Geddes was knighted in 1931, shortly before his death in 1932. By that time he had written about economics, sociology, history, art, museums, politics, agriculture, gardening, geology, religion, philosophy, travel, housing and poetry.
Tagore was also extremely accomplished. Regarded by many as the greatest writer in modern Indian literature he became the first Asian to win the Nobel Prize for literature in 1913. He also established a whole new dance form called Rabindra Nritya, was an educationalist, a political thinker and philosopher.
Tagore's strong links with Scotland date back to his grandfather Dwarkanath Tagore who was given the Freedom of the City award by Edinburgh in 1845.
Tagore was also a fan of Scotland's national poet Robert Burns whose 'Auld Lang Syne' inspired the Indian poet's well-known song 'Purano shei diner kotha' (Memories of the Good Old Days).
Both Geddes and Tagore have left an enduring legacy in a number of educational partnerships between Scotland and India.

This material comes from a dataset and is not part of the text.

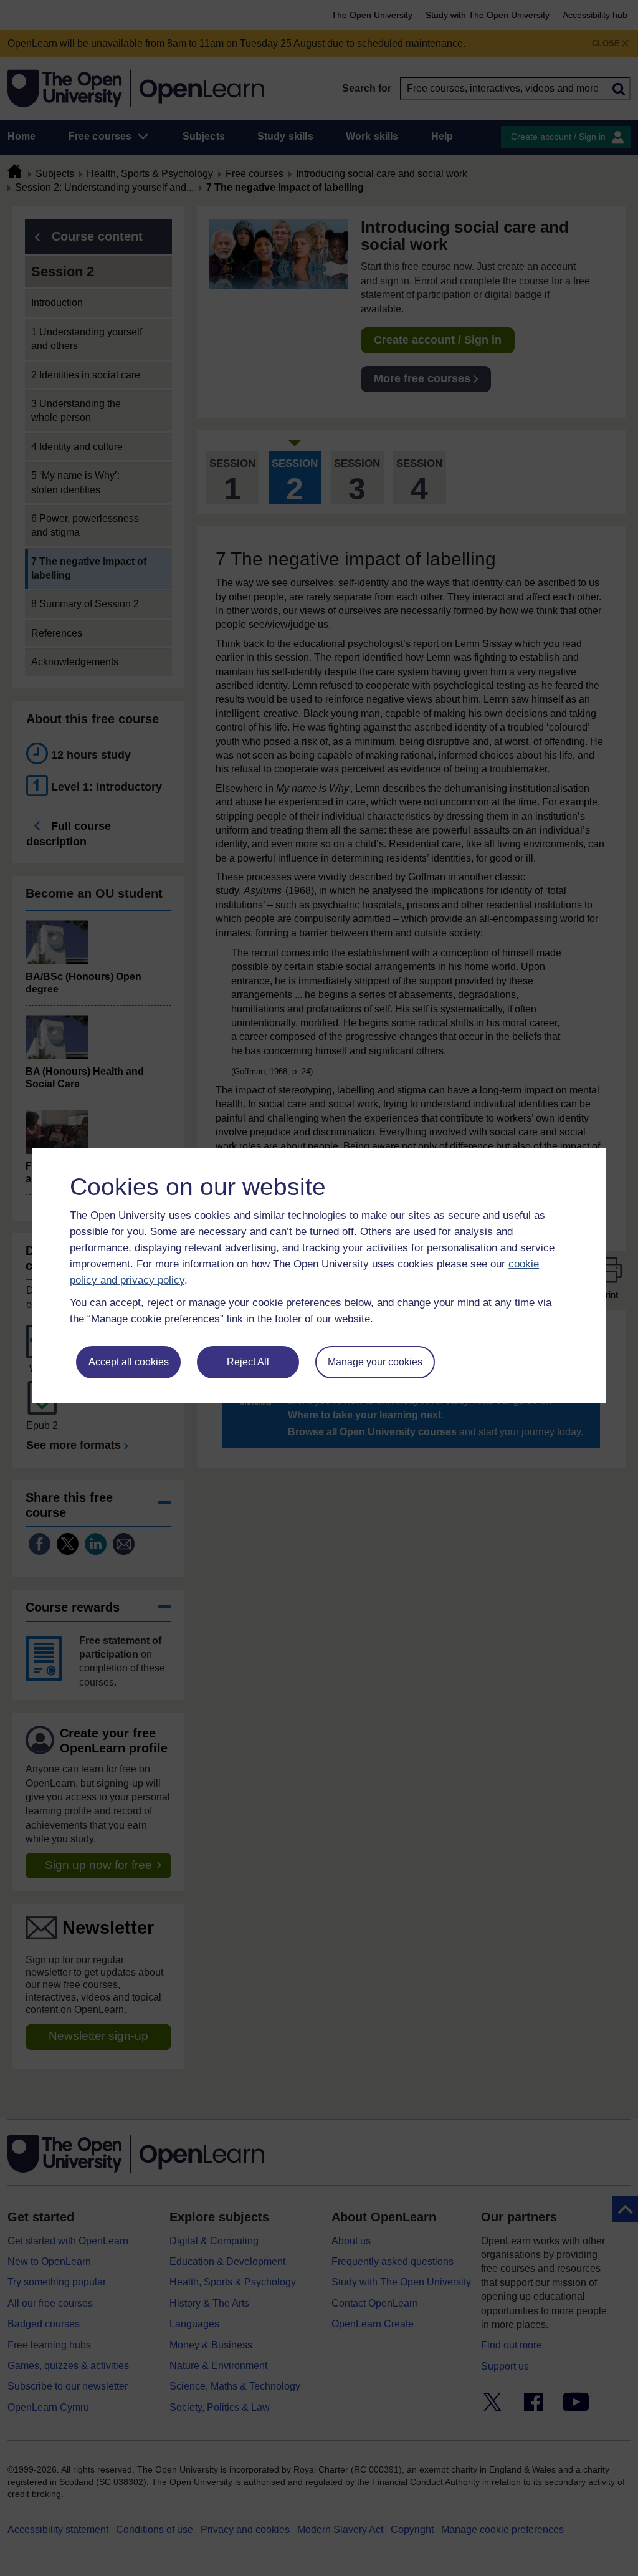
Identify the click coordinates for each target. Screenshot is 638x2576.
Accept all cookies (128, 1362)
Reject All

Scotland and India's educational links
These collaborations include Memorandums of Understanding (MOU) between Dundee’s University of Abertay and the Indian Institute of Information Technology (IIIT) in Allahabad and between the Universities of Edinburgh and Delhi to promote joint research and student exchange programmes.
Glasgow Caledonian University and Sitaram Bhartia Institute of Science and Research in New Delhi have also entered a partnership to deliver programmes which could see thousands of people in India spared unnecessary amputation through diabetes. It has forged partnerships with the MV Diabetes Research Centre in Chennai, Lilavati Hospital in Mumbai and Max Health Care, also in Delhi.
The 150th anniversary of the birth of Rabindranath Tagore and his connections with Scotland are being celebrated by Edinburgh's Napier University.
Professor Linda Dryden from Napier University's Centre for Literature and Writing said: "Tagore and Geddes became good friends and ultimately became known respectively as 'The Poet' and 'The Professor'. The Tagore anniversary events in Scotland this year will bring to the fore this unique friendship and Scotland's historic links with India."